I'm really hyped about the DeepSeek-V3 release, but looking at the specs, it seems like an absolute beast to run locally. Since it’s a 671B MoE model, I know my current mid-range setup won’t even come close. I’m trying to figure out what hardware is actually necessary to get decent tokens per second without needing an enterprise-grade server. I’m considering a multi-GPU setup, maybe pooling a few used RTX 3090s or 4090s for that 24GB VRAM, but I'm worried about the total VRAM needed for 4-bit or 8-bit quantization. Does anyone have experience benchmarkng this yet? What’s the most cost-effective GPU configuration to handle those massive VRAM requirements while keeping the generation speed usable?
Oh man, I've been obsessing over this too!! Honestly, ur best bet is definitely pooling used cards: * Option A: NVIDIA GeForce RTX 3090 24GB (~$700)
* Option B: NVIDIA GeForce RTX 4090 24GB (~$1,800) The 3090 wins on value, right?

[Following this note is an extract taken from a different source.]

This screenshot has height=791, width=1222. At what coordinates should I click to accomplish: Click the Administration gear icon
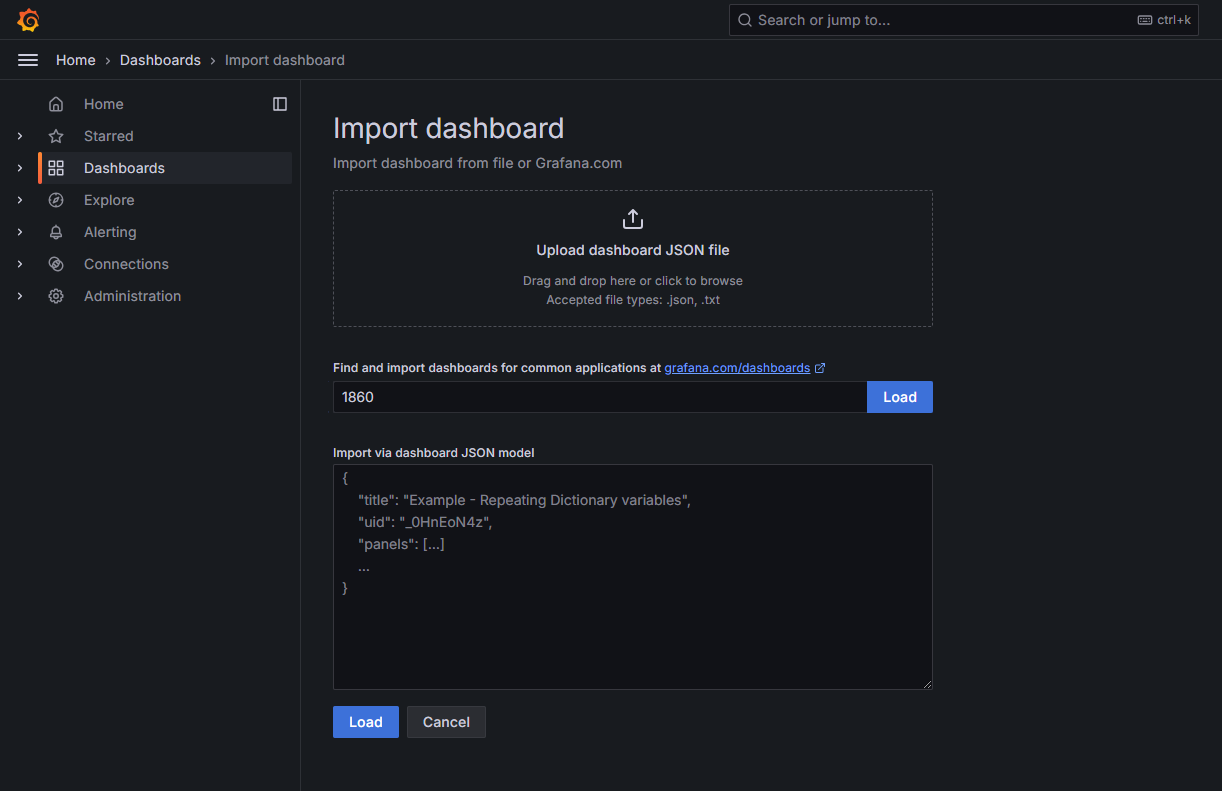pyautogui.click(x=56, y=296)

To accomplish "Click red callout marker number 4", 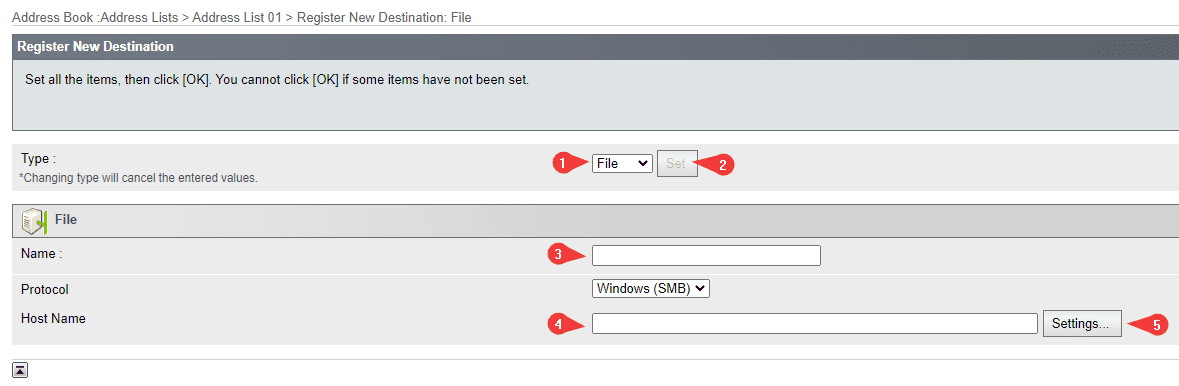I will (x=557, y=324).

Pros? Same VRAM, way cheaper. Cons? Slower bandwidth. Ngl, just go with used 3090s... they're amazing for this! gl
Sooo, I've been building LLM rigs since the early GPT-2 days, and honestly, DeepSeek-V3 is a total monster compared to what we're used to. To even get this running at a usable speed without a $40k server, ur gonna have to get creative with quantization. At 4-bit, you're looking at nearly 400GB of VRAM. Unless you've got a massive rack, that's like 16-17 NVIDIA GeForce RTX 3090 24GB cards!! Heres what I recommend for a more "budget" pro build: * Grab used NVIDIA GeForce RTX 3090 24GB cards. The NVIDIA GeForce RTX 4090 24GB is faster, but for MoE, VRAM capacity is king and the 3090 is basically half the price.
* Look into 1.5-bit or 2-bit EXL2 quants. It'll fit in about 200-240GB, which brings the GPU count down to a "reasonable" 10 cards.

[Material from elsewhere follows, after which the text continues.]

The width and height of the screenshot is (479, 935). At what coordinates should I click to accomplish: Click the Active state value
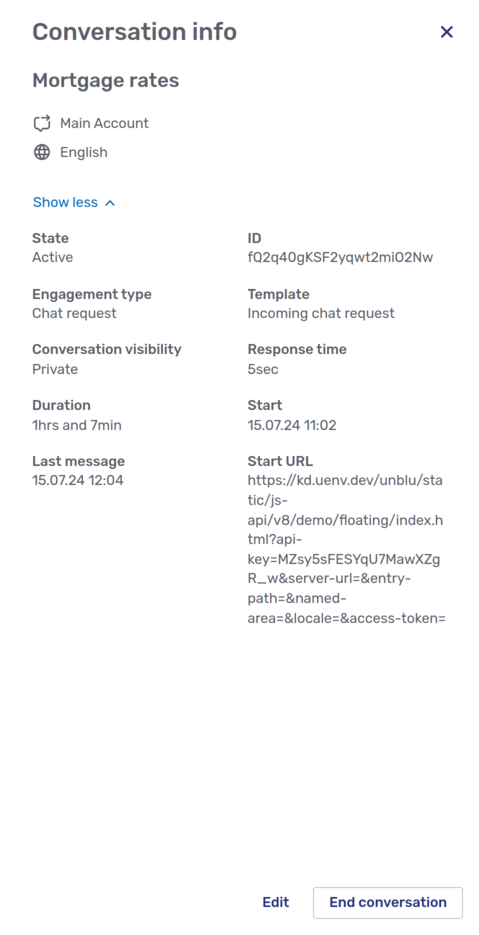52,258
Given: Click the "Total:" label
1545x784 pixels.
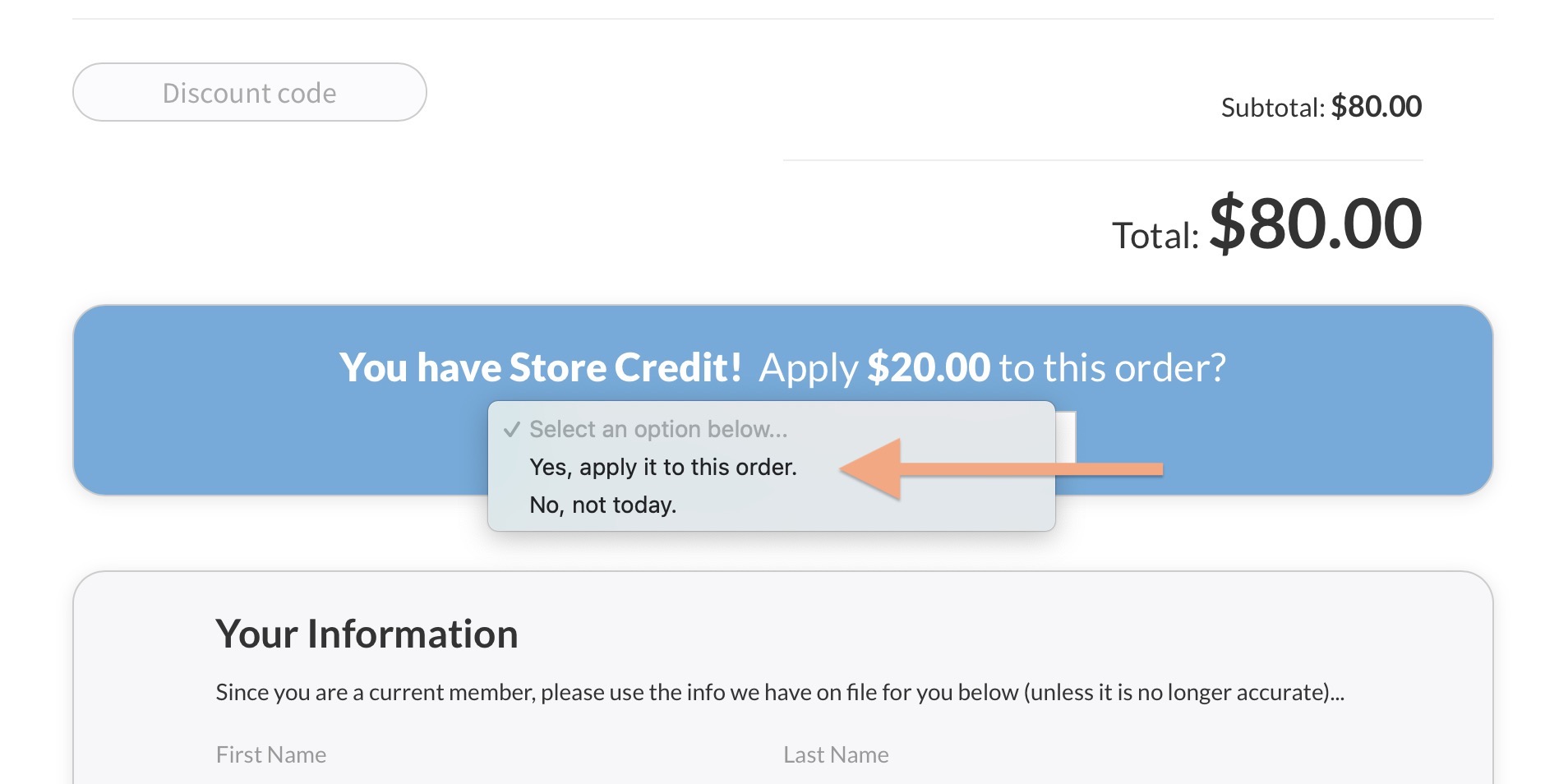Looking at the screenshot, I should [x=1155, y=236].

* Make sure ur power supply can handle the transient spikes... seriously, you'll trip breakers with that many cards lol. I would suggest looking at a used Supermicro AS-4124GS-TNR server chassis. It handles the PCIe lanes way better than any consumer motherboard ever could. Just be careful with the heat, it's basically a space heater. gl!
Similar situation here - I've tried many rigs over the years, including a MoE setup last summer. MoE models are basically massive libraries where the whole thing has to fit in VRAM to work. I think this 671B beast needs like 400GB+? Honestly, I ran into huge PCIe bottlenecks. IIRC, itll be slow without high-bandwidth interconnects. Basically, VRAM is only half the battle. Tbh im still learning too!
Would love to know this too
I have been tracking the hardware market for a while, and honestly, you have to be pretty cautious when looking at brand ecosystems for a beast like DeepSeek-V3. It is not just about the card specs, it is about the long-term reliability of the whole setup.
I totally agree about the used market being a total gamble right now. Plus, finding that many matching cards from one seller is nearly impossible anyway. Honestly though, I have to disagree with the idea of building a 16-GPU rack at home. It sounds cool in theory, but the infrastructure needed is basically enterprise-level. For a DIY enthusiast, you are better off looking at high-RAM unified memory workstations instead. Even if the tokens per second are lower, you avoid the nightmare of:
Came here to say the same thing lol. Great minds think alike I guess.